(THE DATA Opens)

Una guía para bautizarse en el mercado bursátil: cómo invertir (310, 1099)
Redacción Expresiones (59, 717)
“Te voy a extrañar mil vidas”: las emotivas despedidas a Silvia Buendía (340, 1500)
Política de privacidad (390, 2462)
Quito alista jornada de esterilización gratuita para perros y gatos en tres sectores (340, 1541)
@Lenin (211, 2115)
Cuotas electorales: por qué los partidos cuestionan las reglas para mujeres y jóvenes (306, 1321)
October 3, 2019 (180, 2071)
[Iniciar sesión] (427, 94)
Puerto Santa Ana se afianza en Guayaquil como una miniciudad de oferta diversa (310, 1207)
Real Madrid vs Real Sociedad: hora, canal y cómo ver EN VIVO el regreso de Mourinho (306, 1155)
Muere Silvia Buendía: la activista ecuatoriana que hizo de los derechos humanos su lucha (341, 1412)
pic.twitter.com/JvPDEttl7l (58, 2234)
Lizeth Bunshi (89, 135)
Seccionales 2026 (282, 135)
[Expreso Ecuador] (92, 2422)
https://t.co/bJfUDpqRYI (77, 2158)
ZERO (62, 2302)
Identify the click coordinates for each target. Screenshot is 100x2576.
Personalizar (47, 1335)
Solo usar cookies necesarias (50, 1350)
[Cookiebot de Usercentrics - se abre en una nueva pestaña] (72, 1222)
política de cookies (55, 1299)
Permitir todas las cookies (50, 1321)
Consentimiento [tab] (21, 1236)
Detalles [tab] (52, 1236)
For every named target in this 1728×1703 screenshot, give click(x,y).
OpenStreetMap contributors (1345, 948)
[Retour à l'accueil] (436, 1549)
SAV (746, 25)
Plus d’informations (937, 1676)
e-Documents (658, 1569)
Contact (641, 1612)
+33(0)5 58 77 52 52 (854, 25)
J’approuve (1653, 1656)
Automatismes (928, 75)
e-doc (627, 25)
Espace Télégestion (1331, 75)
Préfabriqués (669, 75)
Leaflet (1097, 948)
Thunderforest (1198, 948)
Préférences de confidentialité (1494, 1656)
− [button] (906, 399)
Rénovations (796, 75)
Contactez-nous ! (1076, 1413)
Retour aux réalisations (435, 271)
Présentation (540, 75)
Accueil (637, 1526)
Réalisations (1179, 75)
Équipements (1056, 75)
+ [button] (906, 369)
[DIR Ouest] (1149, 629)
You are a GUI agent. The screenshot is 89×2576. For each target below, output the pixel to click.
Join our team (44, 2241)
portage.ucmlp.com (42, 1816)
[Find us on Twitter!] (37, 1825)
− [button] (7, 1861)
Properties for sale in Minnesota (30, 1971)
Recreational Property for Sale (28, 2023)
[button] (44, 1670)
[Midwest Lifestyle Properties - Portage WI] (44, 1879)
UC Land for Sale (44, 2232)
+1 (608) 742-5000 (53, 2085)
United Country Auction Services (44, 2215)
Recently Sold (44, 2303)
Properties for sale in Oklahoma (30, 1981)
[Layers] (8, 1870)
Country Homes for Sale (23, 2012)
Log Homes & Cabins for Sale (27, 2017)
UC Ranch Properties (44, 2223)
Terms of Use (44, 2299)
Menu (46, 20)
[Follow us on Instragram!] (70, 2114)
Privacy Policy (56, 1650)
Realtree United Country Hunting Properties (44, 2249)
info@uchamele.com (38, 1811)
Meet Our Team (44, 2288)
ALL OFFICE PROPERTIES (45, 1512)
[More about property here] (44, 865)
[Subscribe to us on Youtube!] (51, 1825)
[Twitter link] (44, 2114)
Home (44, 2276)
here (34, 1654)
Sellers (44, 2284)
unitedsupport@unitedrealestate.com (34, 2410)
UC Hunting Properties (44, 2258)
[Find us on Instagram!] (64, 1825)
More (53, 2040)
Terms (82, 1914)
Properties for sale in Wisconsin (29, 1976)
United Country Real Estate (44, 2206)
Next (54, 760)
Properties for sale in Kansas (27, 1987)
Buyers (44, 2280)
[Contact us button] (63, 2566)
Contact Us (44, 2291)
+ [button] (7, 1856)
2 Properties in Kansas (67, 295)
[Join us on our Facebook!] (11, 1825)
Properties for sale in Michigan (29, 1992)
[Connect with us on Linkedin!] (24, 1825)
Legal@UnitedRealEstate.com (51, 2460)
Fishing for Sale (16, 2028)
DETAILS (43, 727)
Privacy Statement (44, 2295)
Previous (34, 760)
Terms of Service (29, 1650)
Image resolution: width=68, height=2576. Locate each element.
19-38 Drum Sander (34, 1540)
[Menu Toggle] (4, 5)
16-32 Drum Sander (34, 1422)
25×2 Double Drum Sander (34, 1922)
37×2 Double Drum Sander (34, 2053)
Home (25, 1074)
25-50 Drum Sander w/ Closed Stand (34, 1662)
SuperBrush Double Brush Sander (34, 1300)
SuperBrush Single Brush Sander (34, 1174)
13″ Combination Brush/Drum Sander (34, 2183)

(THE DATA Closes)

_DIRECTIONS:_
Every record above is to be copied exactly.

_WRITTEN ANSWER:_
Una guía para bautizarse en el mercado bursátil: cómo invertir (310, 1099)
Redacción Expresiones (59, 717)
“Te voy a extrañar mil vidas”: las emotivas despedidas a Silvia Buendía (340, 1500)
Política de privacidad (390, 2462)
Quito alista jornada de esterilización gratuita para perros y gatos en tres sectores (340, 1541)
@Lenin (211, 2115)
Cuotas electorales: por qué los partidos cuestionan las reglas para mujeres y jóvenes (306, 1321)
October 3, 2019 (180, 2071)
[Iniciar sesión] (427, 94)
Puerto Santa Ana se afianza en Guayaquil como una miniciudad de oferta diversa (310, 1207)
Real Madrid vs Real Sociedad: hora, canal y cómo ver EN VIVO el regreso de Mourinho (306, 1155)
Muere Silvia Buendía: la activista ecuatoriana que hizo de los derechos humanos su lucha (341, 1412)
pic.twitter.com/JvPDEttl7l (58, 2234)
Lizeth Bunshi (89, 135)
Seccionales 2026 (282, 135)
[Expreso Ecuador] (92, 2422)
https://t.co/bJfUDpqRYI (77, 2158)
ZERO (62, 2302)
Identify the click coordinates for each target. Screenshot is 100x2576.
Personalizar (47, 1335)
Solo usar cookies necesarias (50, 1350)
[Cookiebot de Usercentrics - se abre en una nueva pestaña] (72, 1222)
política de cookies (55, 1299)
Permitir todas las cookies (50, 1321)
Consentimiento [tab] (21, 1236)
Detalles [tab] (52, 1236)
For every named target in this 1728×1703 screenshot, give click(x,y).
OpenStreetMap contributors (1345, 948)
[Retour à l'accueil] (436, 1549)
SAV (746, 25)
Plus d’informations (937, 1676)
e-Documents (658, 1569)
Contact (641, 1612)
+33(0)5 58 77 52 52 (854, 25)
J’approuve (1653, 1656)
Automatismes (928, 75)
e-doc (627, 25)
Espace Télégestion (1331, 75)
Préfabriqués (669, 75)
Leaflet (1097, 948)
Thunderforest (1198, 948)
Préférences de confidentialité (1494, 1656)
− [button] (906, 399)
Rénovations (796, 75)
Contactez-nous ! (1076, 1413)
Retour aux réalisations (435, 271)
Présentation (540, 75)
Accueil (637, 1526)
Réalisations (1179, 75)
Équipements (1056, 75)
+ [button] (906, 369)
[DIR Ouest] (1149, 629)
You are a GUI agent. The screenshot is 89×2576. For each target below, output the pixel to click.
Join our team (44, 2241)
portage.ucmlp.com (42, 1816)
[Find us on Twitter!] (37, 1825)
− [button] (7, 1861)
Properties for sale in Minnesota (30, 1971)
Recreational Property for Sale (28, 2023)
[button] (44, 1670)
[Midwest Lifestyle Properties - Portage WI] (44, 1879)
UC Land for Sale (44, 2232)
+1 (608) 742-5000 (53, 2085)
United Country Auction Services (44, 2215)
Recently Sold (44, 2303)
Properties for sale in Oklahoma (30, 1981)
[Layers] (8, 1870)
Country Homes for Sale (23, 2012)
Log Homes & Cabins for Sale (27, 2017)
UC Ranch Properties (44, 2223)
Terms of Use (44, 2299)
Menu (46, 20)
[Follow us on Instragram!] (70, 2114)
Privacy Policy (56, 1650)
Realtree United Country Hunting Properties (44, 2249)
info@uchamele.com (38, 1811)
Meet Our Team (44, 2288)
ALL OFFICE PROPERTIES (45, 1512)
[More about property here] (44, 865)
[Subscribe to us on Youtube!] (51, 1825)
[Twitter link] (44, 2114)
Home (44, 2276)
here (34, 1654)
Sellers (44, 2284)
unitedsupport@unitedrealestate.com (34, 2410)
UC Hunting Properties (44, 2258)
[Find us on Instagram!] (64, 1825)
More (53, 2040)
Terms (82, 1914)
Properties for sale in Wisconsin (29, 1976)
United Country Real Estate (44, 2206)
Next (54, 760)
Properties for sale in Kansas (27, 1987)
Buyers (44, 2280)
[Contact us button] (63, 2566)
Contact Us (44, 2291)
+ [button] (7, 1856)
2 Properties in Kansas (67, 295)
[Join us on our Facebook!] (11, 1825)
Properties for sale in Michigan (29, 1992)
[Connect with us on Linkedin!] (24, 1825)
Legal@UnitedRealEstate.com (51, 2460)
Fishing for Sale (16, 2028)
DETAILS (43, 727)
Privacy Statement (44, 2295)
Previous (34, 760)
Terms of Service (29, 1650)
Image resolution: width=68, height=2576. Locate each element.
19-38 Drum Sander (34, 1540)
[Menu Toggle] (4, 5)
16-32 Drum Sander (34, 1422)
25×2 Double Drum Sander (34, 1922)
37×2 Double Drum Sander (34, 2053)
Home (25, 1074)
25-50 Drum Sander w/ Closed Stand (34, 1662)
SuperBrush Double Brush Sander (34, 1300)
SuperBrush Single Brush Sander (34, 1174)
13″ Combination Brush/Drum Sander (34, 2183)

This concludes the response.